Word and element pointing entries:
## Begin

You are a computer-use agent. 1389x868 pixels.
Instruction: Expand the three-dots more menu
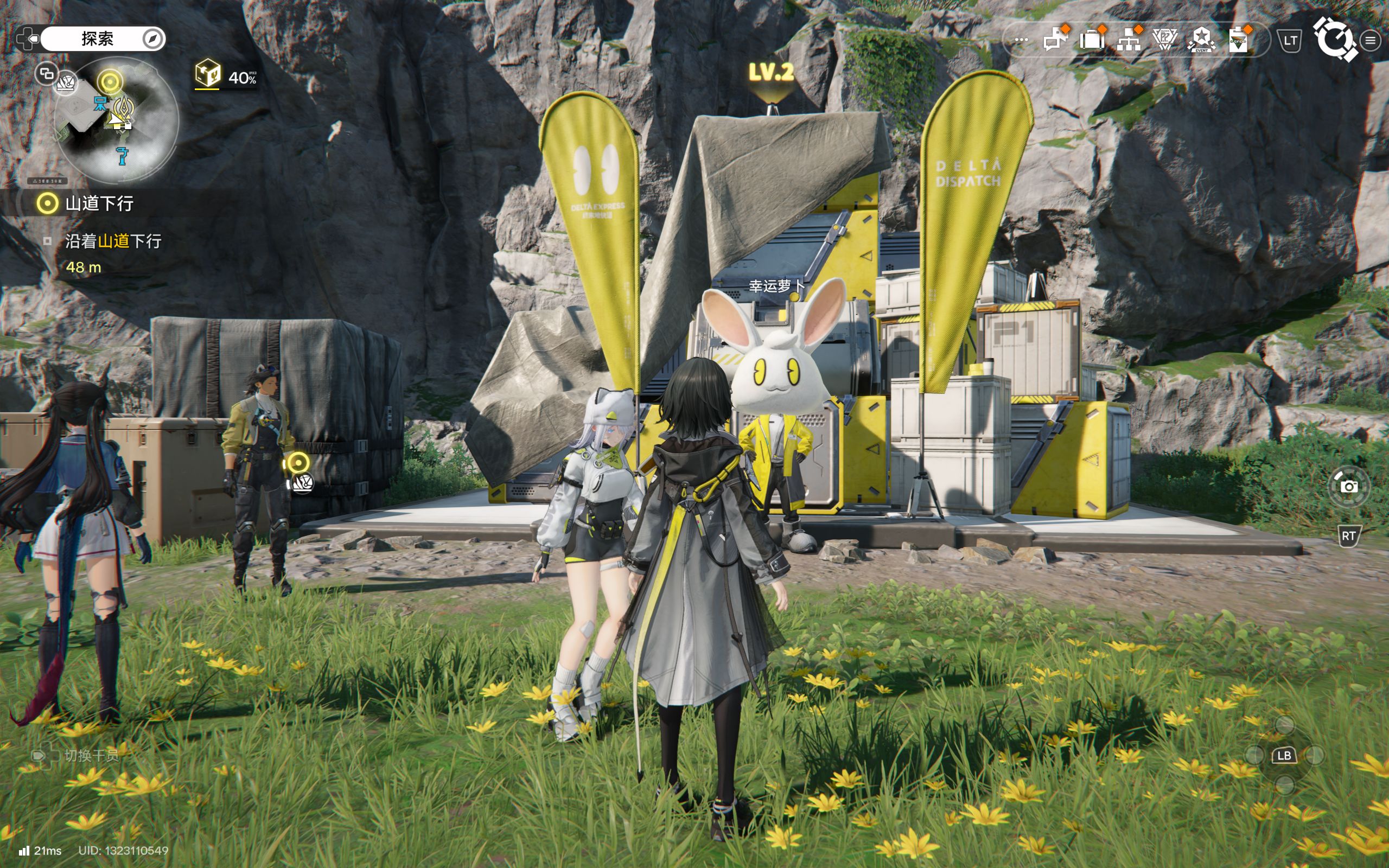(x=1021, y=41)
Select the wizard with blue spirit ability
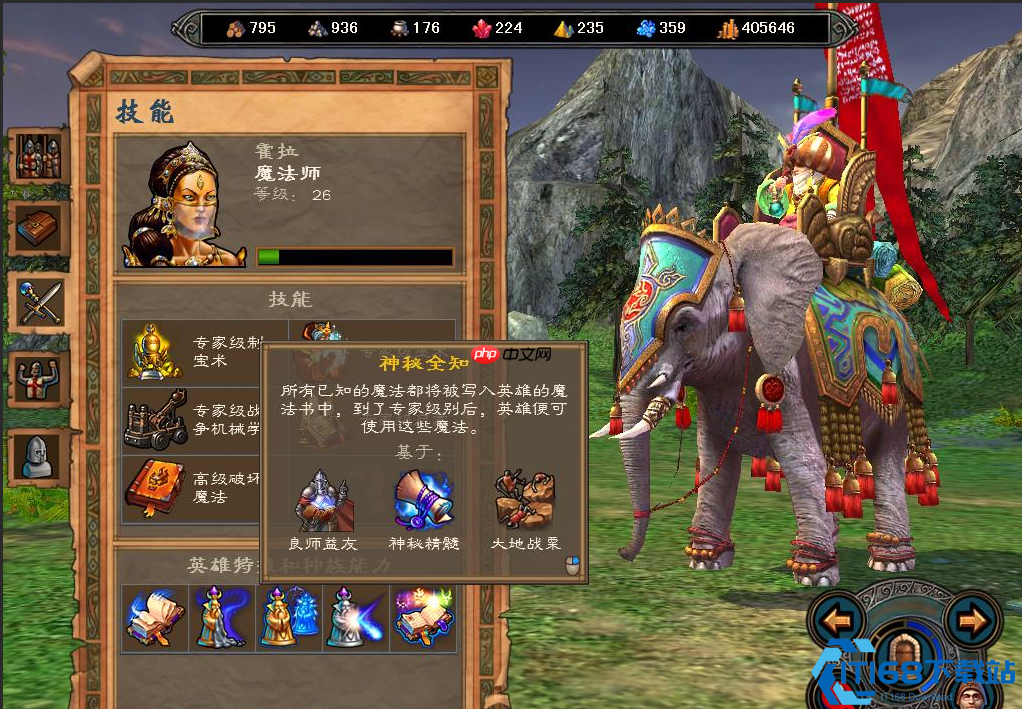This screenshot has width=1022, height=709. coord(288,617)
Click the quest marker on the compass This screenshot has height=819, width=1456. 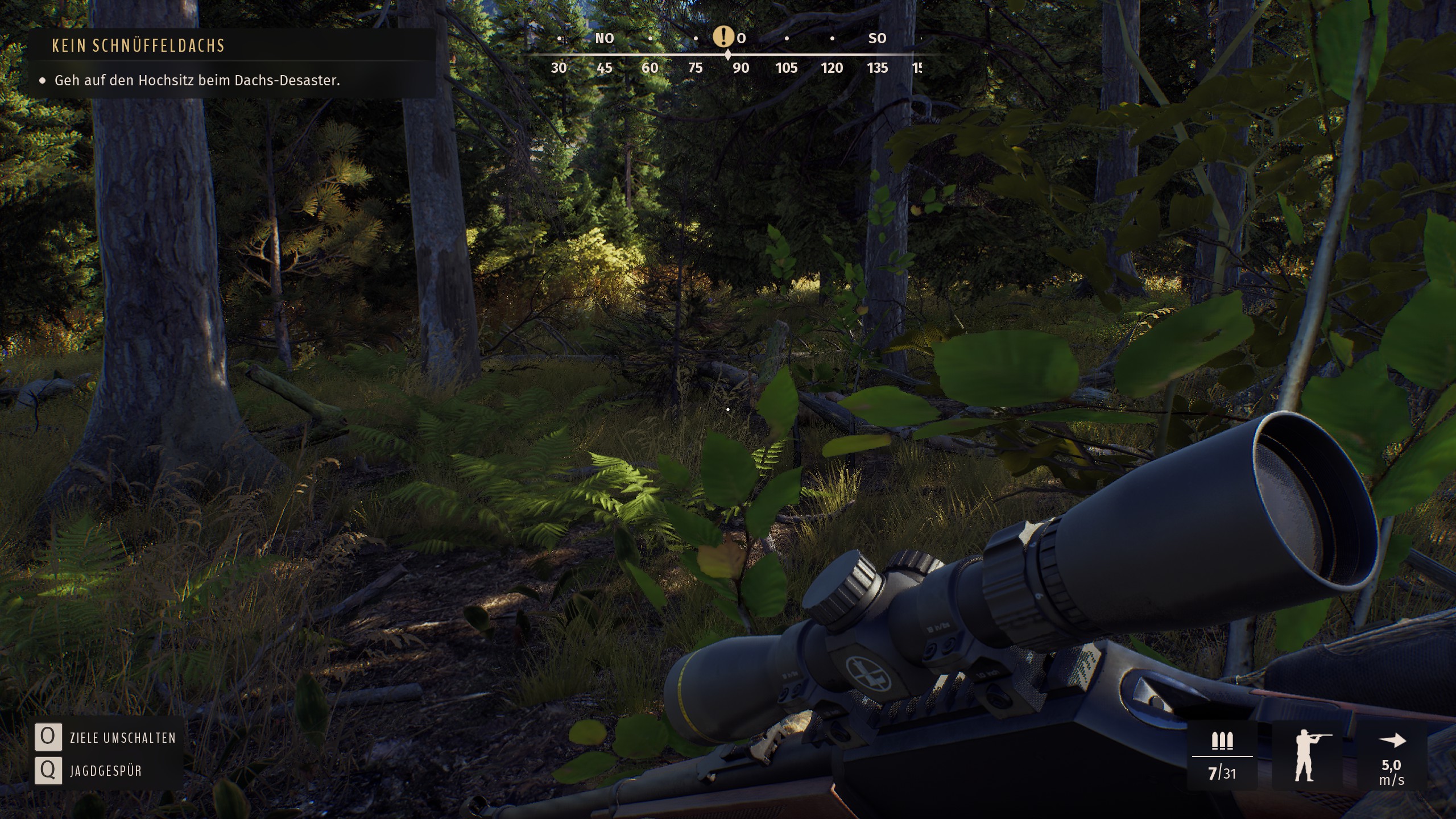click(x=723, y=38)
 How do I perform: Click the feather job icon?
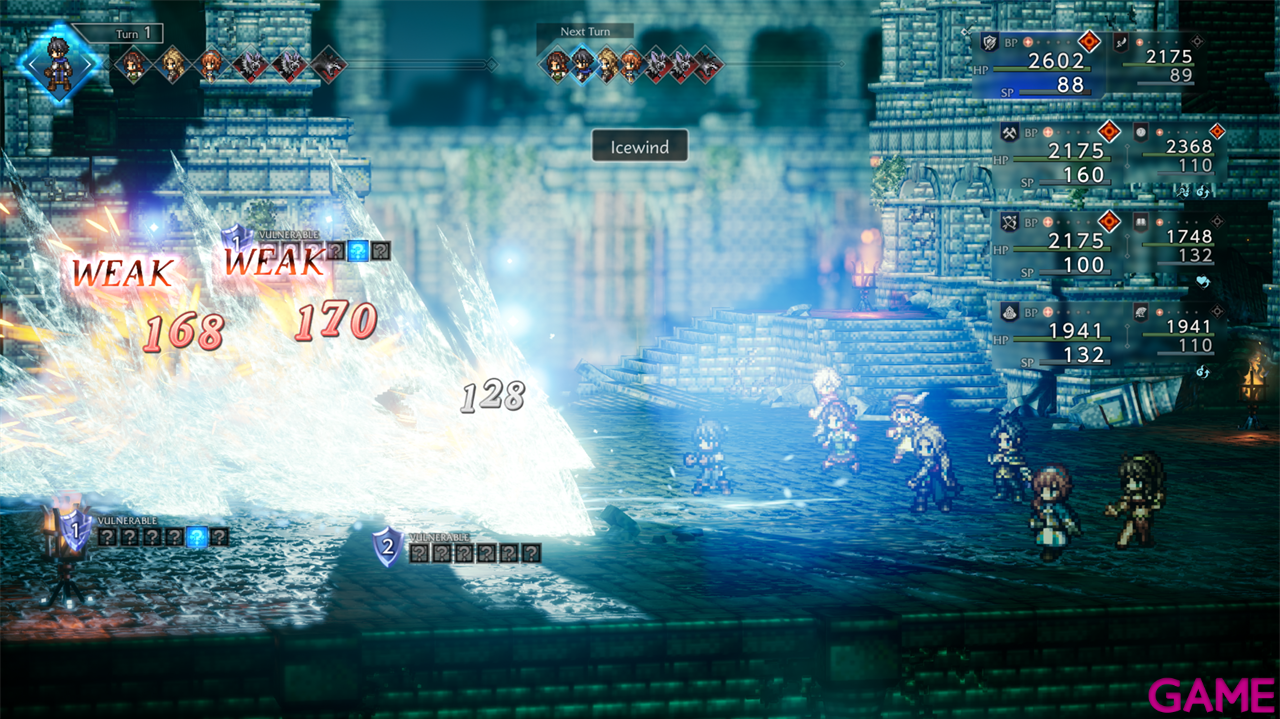(1122, 42)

## End

> PROBLEM DETAILS
Please copy the material from its start up to and including the line with "This screenshot has width=1022, height=709.", renaming "wizard" to "sorcerer" and changing nothing else. Leave the pictures out of your copy.

> SOLUTION
You are a computer-use agent. 1389x868 pixels.
Instruction: Expand the three-dots more menu
(x=1021, y=41)
Select the sorcerer with blue spirit ability
This screenshot has width=1022, height=709. coord(288,617)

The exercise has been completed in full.